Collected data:
▼
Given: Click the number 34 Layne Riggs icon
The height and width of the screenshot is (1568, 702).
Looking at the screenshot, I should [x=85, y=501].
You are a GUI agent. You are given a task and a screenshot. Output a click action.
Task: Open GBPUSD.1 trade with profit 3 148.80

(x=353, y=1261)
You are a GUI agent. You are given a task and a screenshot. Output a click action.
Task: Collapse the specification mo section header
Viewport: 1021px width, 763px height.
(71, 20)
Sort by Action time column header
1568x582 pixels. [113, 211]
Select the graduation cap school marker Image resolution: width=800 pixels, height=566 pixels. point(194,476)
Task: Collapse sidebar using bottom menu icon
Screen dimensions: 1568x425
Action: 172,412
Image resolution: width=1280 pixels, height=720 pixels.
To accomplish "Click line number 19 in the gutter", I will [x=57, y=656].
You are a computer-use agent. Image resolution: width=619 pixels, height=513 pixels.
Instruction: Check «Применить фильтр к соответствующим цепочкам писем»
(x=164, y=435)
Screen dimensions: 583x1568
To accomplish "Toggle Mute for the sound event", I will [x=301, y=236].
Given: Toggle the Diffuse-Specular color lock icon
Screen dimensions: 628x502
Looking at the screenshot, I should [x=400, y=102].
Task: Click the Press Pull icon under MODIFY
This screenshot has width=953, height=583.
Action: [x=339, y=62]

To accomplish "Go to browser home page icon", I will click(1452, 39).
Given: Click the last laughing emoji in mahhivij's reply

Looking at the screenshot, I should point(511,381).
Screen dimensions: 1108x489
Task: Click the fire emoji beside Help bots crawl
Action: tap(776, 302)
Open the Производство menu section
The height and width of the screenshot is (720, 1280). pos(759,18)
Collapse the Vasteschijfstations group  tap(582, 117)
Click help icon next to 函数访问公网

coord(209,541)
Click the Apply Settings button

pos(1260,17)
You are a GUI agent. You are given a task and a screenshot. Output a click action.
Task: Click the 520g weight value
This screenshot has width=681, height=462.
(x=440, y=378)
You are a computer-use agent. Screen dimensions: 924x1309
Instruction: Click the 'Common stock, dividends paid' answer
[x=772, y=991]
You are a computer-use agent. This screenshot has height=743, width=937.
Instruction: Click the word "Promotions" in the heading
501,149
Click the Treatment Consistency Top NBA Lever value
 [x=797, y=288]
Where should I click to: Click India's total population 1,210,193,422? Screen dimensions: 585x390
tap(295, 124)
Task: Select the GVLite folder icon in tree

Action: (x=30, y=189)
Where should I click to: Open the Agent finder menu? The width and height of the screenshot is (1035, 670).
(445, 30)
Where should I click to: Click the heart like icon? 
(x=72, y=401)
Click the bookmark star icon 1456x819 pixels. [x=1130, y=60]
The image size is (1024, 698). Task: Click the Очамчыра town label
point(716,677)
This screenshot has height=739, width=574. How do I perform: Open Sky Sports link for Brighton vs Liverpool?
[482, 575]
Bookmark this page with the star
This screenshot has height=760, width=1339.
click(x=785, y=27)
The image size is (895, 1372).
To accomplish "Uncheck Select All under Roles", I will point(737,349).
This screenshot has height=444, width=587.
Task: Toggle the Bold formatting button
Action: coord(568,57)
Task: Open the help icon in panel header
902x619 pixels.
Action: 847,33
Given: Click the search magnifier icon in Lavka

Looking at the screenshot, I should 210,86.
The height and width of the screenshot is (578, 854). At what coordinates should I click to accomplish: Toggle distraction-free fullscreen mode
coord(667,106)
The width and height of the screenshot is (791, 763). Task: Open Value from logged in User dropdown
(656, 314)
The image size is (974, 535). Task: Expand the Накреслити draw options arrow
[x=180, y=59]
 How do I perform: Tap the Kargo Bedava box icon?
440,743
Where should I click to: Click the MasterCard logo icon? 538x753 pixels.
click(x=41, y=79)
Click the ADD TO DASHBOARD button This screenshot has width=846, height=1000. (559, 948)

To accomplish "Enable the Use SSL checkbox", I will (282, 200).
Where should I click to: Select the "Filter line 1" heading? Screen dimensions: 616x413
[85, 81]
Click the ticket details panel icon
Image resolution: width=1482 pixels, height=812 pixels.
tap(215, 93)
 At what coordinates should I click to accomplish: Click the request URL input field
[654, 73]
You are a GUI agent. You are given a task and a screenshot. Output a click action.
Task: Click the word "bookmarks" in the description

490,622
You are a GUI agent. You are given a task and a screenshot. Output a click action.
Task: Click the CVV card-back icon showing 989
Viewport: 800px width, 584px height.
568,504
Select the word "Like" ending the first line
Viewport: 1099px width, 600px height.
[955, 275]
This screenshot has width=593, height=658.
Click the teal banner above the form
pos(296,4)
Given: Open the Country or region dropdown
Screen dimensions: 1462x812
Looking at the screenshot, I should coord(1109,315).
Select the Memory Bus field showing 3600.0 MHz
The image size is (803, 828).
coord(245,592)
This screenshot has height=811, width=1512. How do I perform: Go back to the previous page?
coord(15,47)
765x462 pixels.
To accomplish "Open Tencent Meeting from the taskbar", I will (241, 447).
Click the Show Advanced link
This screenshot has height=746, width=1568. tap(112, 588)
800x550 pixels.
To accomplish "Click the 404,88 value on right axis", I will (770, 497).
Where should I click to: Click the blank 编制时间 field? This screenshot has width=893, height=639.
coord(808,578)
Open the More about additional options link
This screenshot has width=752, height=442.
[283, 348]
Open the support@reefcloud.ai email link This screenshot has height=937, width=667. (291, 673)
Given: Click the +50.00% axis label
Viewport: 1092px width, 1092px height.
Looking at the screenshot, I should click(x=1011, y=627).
▲
# WHAT YOU WILL DO:
Give back all the records above exactly. Keep every word.

# RESULT:
Given: Click the number 34 Layne Riggs icon
The height and width of the screenshot is (1568, 702).
Looking at the screenshot, I should [x=85, y=501].
You are a GUI agent. You are given a task and a screenshot. Output a click action.
Task: Open GBPUSD.1 trade with profit 3 148.80

(x=353, y=1261)
You are a GUI agent. You are given a task and a screenshot. Output a click action.
Task: Collapse the specification mo section header
Viewport: 1021px width, 763px height.
(71, 20)
Sort by Action time column header
1568x582 pixels. [113, 211]
Select the graduation cap school marker Image resolution: width=800 pixels, height=566 pixels. point(194,476)
Task: Collapse sidebar using bottom menu icon
Screen dimensions: 1568x425
Action: 172,412
Image resolution: width=1280 pixels, height=720 pixels.
To accomplish "Click line number 19 in the gutter", I will [x=57, y=656].
You are a computer-use agent. Image resolution: width=619 pixels, height=513 pixels.
Instruction: Check «Применить фильтр к соответствующим цепочкам писем»
(x=164, y=435)
Screen dimensions: 583x1568
To accomplish "Toggle Mute for the sound event", I will [x=301, y=236].
Given: Toggle the Diffuse-Specular color lock icon
Screen dimensions: 628x502
Looking at the screenshot, I should [x=400, y=102].
Task: Click the Press Pull icon under MODIFY
This screenshot has width=953, height=583.
Action: [x=339, y=62]

To accomplish "Go to browser home page icon", I will click(1452, 39).
Given: Click the last laughing emoji in mahhivij's reply

Looking at the screenshot, I should point(511,381).
Screen dimensions: 1108x489
Task: Click the fire emoji beside Help bots crawl
Action: tap(776, 302)
Open the Производство menu section
The height and width of the screenshot is (720, 1280). pos(759,18)
Collapse the Vasteschijfstations group  tap(582, 117)
Click help icon next to 函数访问公网

coord(209,541)
Click the Apply Settings button

pos(1260,17)
You are a GUI agent. You are given a task and a screenshot. Output a click action.
Task: Click the 520g weight value
This screenshot has width=681, height=462.
(x=440, y=378)
You are a computer-use agent. Screen dimensions: 924x1309
Instruction: Click the 'Common stock, dividends paid' answer
[x=772, y=991]
You are a computer-use agent. This screenshot has height=743, width=937.
Instruction: Click the word "Promotions" in the heading
501,149
Click the Treatment Consistency Top NBA Lever value
 [x=797, y=288]
Where should I click to: Click India's total population 1,210,193,422? Screen dimensions: 585x390
tap(295, 124)
Task: Select the GVLite folder icon in tree

Action: (x=30, y=189)
Where should I click to: Open the Agent finder menu? The width and height of the screenshot is (1035, 670).
(445, 30)
Where should I click to: Click the heart like icon? 
(x=72, y=401)
Click the bookmark star icon 1456x819 pixels. [x=1130, y=60]
The image size is (1024, 698). Task: Click the Очамчыра town label
point(716,677)
This screenshot has height=739, width=574. How do I perform: Open Sky Sports link for Brighton vs Liverpool?
[482, 575]
Bookmark this page with the star
This screenshot has height=760, width=1339.
click(x=785, y=27)
The image size is (895, 1372).
To accomplish "Uncheck Select All under Roles", I will point(737,349).
This screenshot has height=444, width=587.
Task: Toggle the Bold formatting button
Action: coord(568,57)
Task: Open the help icon in panel header
902x619 pixels.
Action: 847,33
Given: Click the search magnifier icon in Lavka

Looking at the screenshot, I should 210,86.
The height and width of the screenshot is (578, 854). At what coordinates should I click to accomplish: Toggle distraction-free fullscreen mode
coord(667,106)
The width and height of the screenshot is (791, 763). Task: Open Value from logged in User dropdown
(656, 314)
The image size is (974, 535). Task: Expand the Накреслити draw options arrow
[x=180, y=59]
 How do I perform: Tap the Kargo Bedava box icon?
440,743
Where should I click to: Click the MasterCard logo icon? 538x753 pixels.
click(x=41, y=79)
Click the ADD TO DASHBOARD button This screenshot has width=846, height=1000. (559, 948)

To accomplish "Enable the Use SSL checkbox", I will (282, 200).
Where should I click to: Select the "Filter line 1" heading? Screen dimensions: 616x413
[85, 81]
Click the ticket details panel icon
Image resolution: width=1482 pixels, height=812 pixels.
tap(215, 93)
 At what coordinates should I click to accomplish: Click the request URL input field
[654, 73]
You are a GUI agent. You are given a task and a screenshot. Output a click action.
Task: Click the word "bookmarks" in the description

490,622
You are a GUI agent. You are given a task and a screenshot. Output a click action.
Task: Click the CVV card-back icon showing 989
Viewport: 800px width, 584px height.
568,504
Select the word "Like" ending the first line
Viewport: 1099px width, 600px height.
[955, 275]
This screenshot has width=593, height=658.
Click the teal banner above the form
pos(296,4)
Given: Open the Country or region dropdown
Screen dimensions: 1462x812
Looking at the screenshot, I should coord(1109,315).
Select the Memory Bus field showing 3600.0 MHz
The image size is (803, 828).
coord(245,592)
This screenshot has height=811, width=1512. How do I perform: Go back to the previous page?
coord(15,47)
765x462 pixels.
To accomplish "Open Tencent Meeting from the taskbar", I will (241, 447).
Click the Show Advanced link
This screenshot has height=746, width=1568. tap(112, 588)
800x550 pixels.
To accomplish "Click the 404,88 value on right axis", I will (770, 497).
Where should I click to: Click the blank 编制时间 field? This screenshot has width=893, height=639.
coord(808,578)
Open the More about additional options link
This screenshot has width=752, height=442.
[283, 348]
Open the support@reefcloud.ai email link This screenshot has height=937, width=667. (291, 673)
Given: Click the +50.00% axis label
Viewport: 1092px width, 1092px height.
Looking at the screenshot, I should click(x=1011, y=627).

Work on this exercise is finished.